January 16, 2023
By Dr. Joel K. Kahn
This article addresses what I call sederericide (killing oneself by excessive sitting).
I am a cardiologist addicted to standing. I use a standing desk when I see patients at my office. I use a standing desk at home. When we used to go to conferences I was always the guy in the back of the room pacing back and forth rather than sitting. When we use to fly I was the guy by the exit row standing and squatting. Are you that attorney with the same issue?
We can all blame James Levine, M.D., Ph.D., of the Mayo Clinic. He has shown the health risks of prolonged inactivity and sitting. His research showed that even small movements contributed to health and prolonged sitting contributed to disease and even early death. He explained in 2014:
Excessive sitting has been linked to more than 2 dozen chronic diseases and conditions including cardiovascular disease, diabetes mellitus, obesity, hypertension, hyperlipidemia, back pain, ankle swelling, and deep vein thrombosis. Of concern, going to the gymnasium after work does not offset the harm of sitting, and excess sitting harms lean and obese people alike. Studies, thousands of them, drill down to the same point: sitting is lethal.
Or to quote the title of Dr. Levine’s 2014 book, Get Up! Why Your Chair is Killing You and What You Can Do About It.
How did Dr. Levine identify the health risks of prolonged inactivity? About 15 years ago he had research subjects wear underwear with multiple sensors in them to track their activity. He observed that obese individuals moved less compared with thin people during an average day. It was not gym time but small motions like standing, shaking legs and walking to the water cooler. He called these motions NEAT or non-exercise activity thermogenesis. It helps to burn calories when you are active, even if it is just standing and fidgeting.

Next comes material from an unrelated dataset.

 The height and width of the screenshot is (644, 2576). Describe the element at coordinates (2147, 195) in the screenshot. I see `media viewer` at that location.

Subsequently, researchers have found that each hour of sitting per day is associated with an increased hardening of heart arteries, a sign of aging. These small, daily and consistent movements, NEAT, were more preventive of heart aging than even prolonged time in the gym! The lead author of the study summarized the findings as “how much you sit every day may represent a novel, companion strategy (in addition to exercise) to help reduce your cardiovascular risk.” Heart disease joins other diseases linked to excessive sitting including diabetes mellitus, high blood pressure, obesity, cancer, and dementia. Even 30 minutes of sitting has been found to raise the “bad” LDL cholesterol, blood pressure, blood sugar and inflammation levels along with lower levels of mental alertness.
So what are we to do? The amount of activity needed to improve the response to prolonged sitting is small; even light walking two out of every 20 minutes can improve blood sugar metabolism. Standing 5-10 minutes and hour, combined with some squats or walking in place, can overcome most of the detriment of prolonged sitting.

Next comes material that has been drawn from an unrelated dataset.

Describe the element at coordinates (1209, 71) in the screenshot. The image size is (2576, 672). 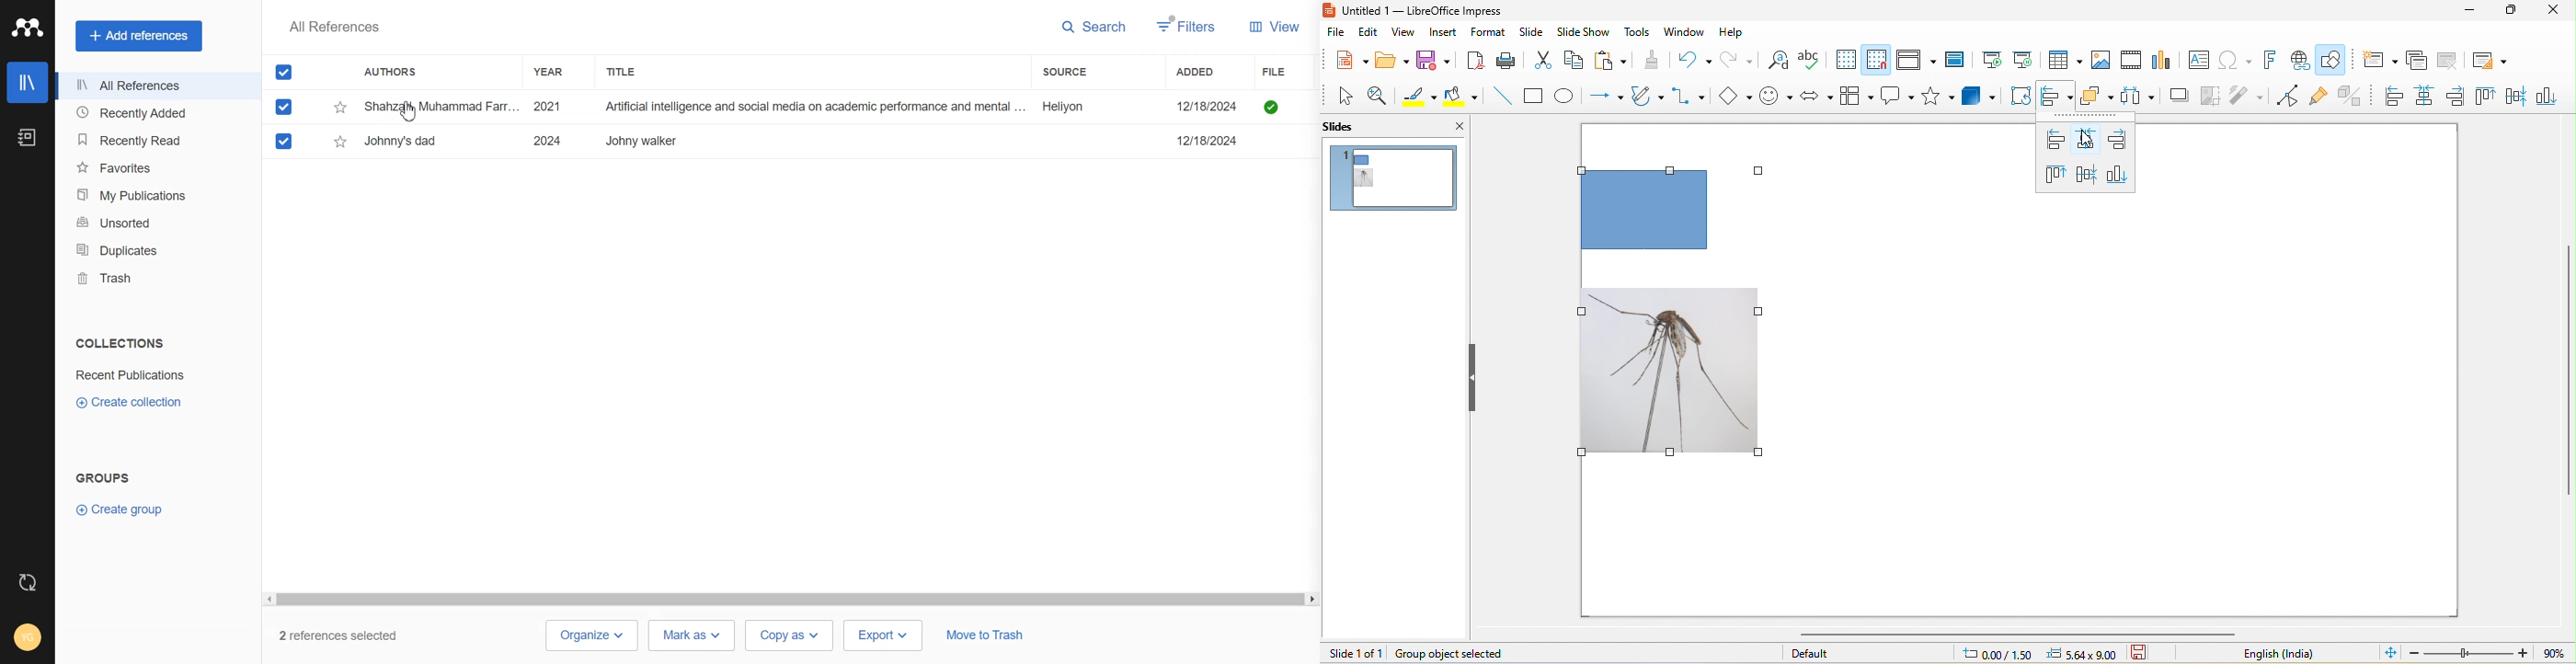
I see `Added` at that location.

What is an attorney to do? How about start reading. depositions standing or even on a slow-moving treadmill. Take phone calls standing or moving around.

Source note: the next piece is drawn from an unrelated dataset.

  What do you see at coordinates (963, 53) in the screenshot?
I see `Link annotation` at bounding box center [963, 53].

And, please, read Labor and Employment Lawnotes while pacing like a trapped tiger.
Editor’s Note: Joel Kahn, MD, FACC, is a practicing cardiologist and a clinical professor of medicine at Wayne State University School of Medicine. His books include Lipoprotein(a): The Heart’s Silent Killer; Your Whole Heart Solution, Dead Execs Don’t Get Bonuses; and The Plant Based Solution. See www.drjoelkahn.com.
“NEVER STAND UP WHEN YOU CAN SIT DOWN. AND NEVER SIT DOWN WHEN YOU CAN LIE DOWN.”
Winston S. Churchill (1874-1965)
This quote comes from historian and writer Paul Johnson, who met Churchill in October 1946 when Johnson was about to go to Oxford. In his great book, Churchill (2009), Johnson writes (at 5):
Churchill was capable of tremendous physical and intellectual efforts, of high intensity over long periods, often with little sleep. But he had corresponding powers of relaxation, filled with a variety of pleasurable occupations, and he also had the gift of taking short naps when time permitted. Again, when possible, he spent his mornings in bed, telephoning, dictating, and receiving visitors.
In 1946, when I was seventeen, I had the good fortune to ask him a question: “Mr. Churchill, sir, to what do you attribute your success in life?” Without pause or hesitation, he replied: “Conservation of energy. Never stand up when you can sit down, and never sit down when you can lie down.” He then got into his limo.
Most of us are not Churchill-like-hardworking, courageous, brilliant and able to conduct business in bed, aided by short naps. We ought to follow Doctors Kahn’s and Levine’s advice.